# U-Turn on one-way street



## Guest (Jun 23, 2008)

My cousin's, neighbor's aunt, has a housecleaner from Brazil, who has a nephew that lives next door to a Veterinarian who got a ticket from a trooper for making an "illegal" U-Turn on a one-way street. Because of the language barrier, I was asked to come to Ask-A-Cop and ask some of you "cops" a few questions.

1) There were no signs prohibiting U-Turns at this intersection. How can it be illegal?
2) The trooper was very upset with the driver and yelled at him. Because he speaks little to no English, he thinks the trooper swore at him. Isn't it true that a trooper has to have his cover on when he swears at you?

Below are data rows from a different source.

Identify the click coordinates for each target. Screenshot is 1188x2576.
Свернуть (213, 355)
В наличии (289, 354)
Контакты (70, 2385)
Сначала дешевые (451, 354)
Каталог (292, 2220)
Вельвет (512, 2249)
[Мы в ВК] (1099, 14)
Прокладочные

If this is true, can Elmerduerdo file a citizen's complaint?
3) The trooper wrote A12345678 for Elmerduerdo's license number. He has never been issued a license since his raft ride to the States last summer. Isn't this a mistake on the trooper's behalf and shouldn't the citation be voided out?
4) Elmerduerdo read in the Hispanic version of the Boston Phoenix that if he donates money to Guy Glodis' Presidential Campaign he can become a Deputy. Will this make him above the law and exempt from all Ch 90 violations?
5) If Elmerduerdo purchases the Amber Strobe for sale in the Duty Gear For Sale Forum, can he make U-Turns on one-way streets in the future?


----------



## CJIS (Mar 12, 2005)

Good one Sniper


----------



## Hb13 (Aug 2, 2006)

Sniper said:


> My cousin's, neighbor's aunt, has a housecleaner from Brazil, who has a nephew that lives next door to a Veterinarian who got a ticket from a trooper for making an "illegal" U-Turn on a one-way street. Because of the language barrier, I was asked to come to Ask-A-Cop and ask some of you "cops" a few questions.
> 
> 1) There were no signs prohibiting U-Turns at this intersection. How can it be illegal?
> 2) The trooper was very upset with the driver and yelled at him. Because he speaks little to no English, he thinks the trooper swore at him. Isn't it true that a trooper has to have his cover on when he swears at you? If this is true, can Elmerduerdo file a citizen's complaint?
> ...


:L:


----------



## Dazy5 (Jan 25, 2008)

Sniper said:


> My cousin's, neighbor's aunt, has a housecleaner from Brazil, who has a nephew that lives next door to a Veterinarian who got a ticket from a trooper for making an "illegal" U-Turn on a one-way street. Because of the language barrier, I was asked to come to Ask-A-Cop and ask some of you "cops" a few questions.
> 
> 1) There were no signs prohibiting U-Turns at this intersection. How can it be illegal?
> *It's not. If there are no signs, it's fair game.*
> ...


I'm not a cop, but I think I pretty much nailed these questions. I wish Deputy Elmerduerdo the best of luck.


----------



## Tuna (Jun 1, 2006)

Sniper said:


> My cousin's, neighbor's aunt, has a housecleaner from Brazil, who has a nephew that lives next door to a Veterinarian who got a ticket from a trooper for making an "illegal" U-Turn on a one-way street. Because of the language barrier, I was asked to come to Ask-A-Cop and ask some of you "cops" a few questions.
> 
> 1) There were no signs prohibiting U-Turns at this intersection. How can it be illegal?
> 2) The trooper was very upset with the driver and yelled at him. Because he speaks little to no English, he thinks the trooper swore at him. Isn't it true that a trooper has to have his cover on when he swears at you? If this is true, can Elmerduerdo file a citizen's complaint?
> ...


BAAA HAAA HAAAAA:L::L::L::L:


----------



## mpd61 (Aug 7, 2002)

Absolutely priceless...:-D


----------



## justanotherparatrooper (Aug 27, 2006)

Pretty much hit every point Snipe...nice!


----------